Given a sequence of positive numbers $(x_n)$ with $\lim x_n=\alpha$ show that $$\lim\sqrt[n]{x_1x_2\dots x_n}=\alpha$$
I'm not sure about how to proof it, but if each $x_n\to\alpha$ then $x_1 x_2\dots x_n\to a^n$ so $$\lim\sqrt[n]{x_1 x_2\dots x_n}=\sqrt[n]{a^n}=a$$
How I can proof it?
Cesàro mean theorem gives that if $\{\alpha_n\}_{n\geq 1}$ is a real sequence converging to $A$ and for every $n\geq 1$ we have $\beta_n=\frac{\alpha_1+\ldots+\alpha_n}{n}$, then $\{\beta_n\}_{n\geq 1}$ is a real sequence converging to $A$, too.

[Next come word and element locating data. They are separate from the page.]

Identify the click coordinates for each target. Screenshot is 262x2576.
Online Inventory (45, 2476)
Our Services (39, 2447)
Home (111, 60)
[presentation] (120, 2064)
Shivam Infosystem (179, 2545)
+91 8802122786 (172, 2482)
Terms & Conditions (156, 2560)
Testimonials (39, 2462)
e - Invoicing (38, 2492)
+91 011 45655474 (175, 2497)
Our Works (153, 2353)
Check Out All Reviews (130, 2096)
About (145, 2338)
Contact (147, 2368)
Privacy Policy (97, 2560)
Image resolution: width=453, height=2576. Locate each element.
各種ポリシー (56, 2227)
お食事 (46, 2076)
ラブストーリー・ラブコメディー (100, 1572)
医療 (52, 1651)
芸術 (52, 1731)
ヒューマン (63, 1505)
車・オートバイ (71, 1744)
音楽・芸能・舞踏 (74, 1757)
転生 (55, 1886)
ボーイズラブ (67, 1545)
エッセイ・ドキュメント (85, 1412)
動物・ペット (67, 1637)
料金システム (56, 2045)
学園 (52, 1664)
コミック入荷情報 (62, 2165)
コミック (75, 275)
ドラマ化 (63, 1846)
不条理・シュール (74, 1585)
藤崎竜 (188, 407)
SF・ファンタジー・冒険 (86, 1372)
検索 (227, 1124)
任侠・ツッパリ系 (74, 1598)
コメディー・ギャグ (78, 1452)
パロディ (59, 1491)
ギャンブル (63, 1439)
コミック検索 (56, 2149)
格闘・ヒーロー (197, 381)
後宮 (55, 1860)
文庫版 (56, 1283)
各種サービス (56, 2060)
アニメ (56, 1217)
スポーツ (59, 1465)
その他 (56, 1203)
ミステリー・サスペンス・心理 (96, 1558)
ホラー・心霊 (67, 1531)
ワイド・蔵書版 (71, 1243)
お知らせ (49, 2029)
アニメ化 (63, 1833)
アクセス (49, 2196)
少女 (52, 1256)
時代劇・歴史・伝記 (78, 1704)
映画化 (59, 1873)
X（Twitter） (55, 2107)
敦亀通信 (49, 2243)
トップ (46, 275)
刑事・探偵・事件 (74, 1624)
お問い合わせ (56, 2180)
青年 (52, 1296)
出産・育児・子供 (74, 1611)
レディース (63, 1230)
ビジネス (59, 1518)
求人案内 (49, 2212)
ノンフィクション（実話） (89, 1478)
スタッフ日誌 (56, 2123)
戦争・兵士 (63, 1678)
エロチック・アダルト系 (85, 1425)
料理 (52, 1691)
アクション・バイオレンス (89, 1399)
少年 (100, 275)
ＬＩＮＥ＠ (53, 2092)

So you just have to consider $\alpha_n=\log x_n$ and derive from $\alpha_n\to \log\alpha$ that $$ \beta_n = \log\sqrt[n]{x_1\cdot x_2\cdots x_n} \to \log\alpha, $$ hence $\sqrt[n]{x_1\cdot x_2\cdots x_n}\to \alpha$ by exponentiating back.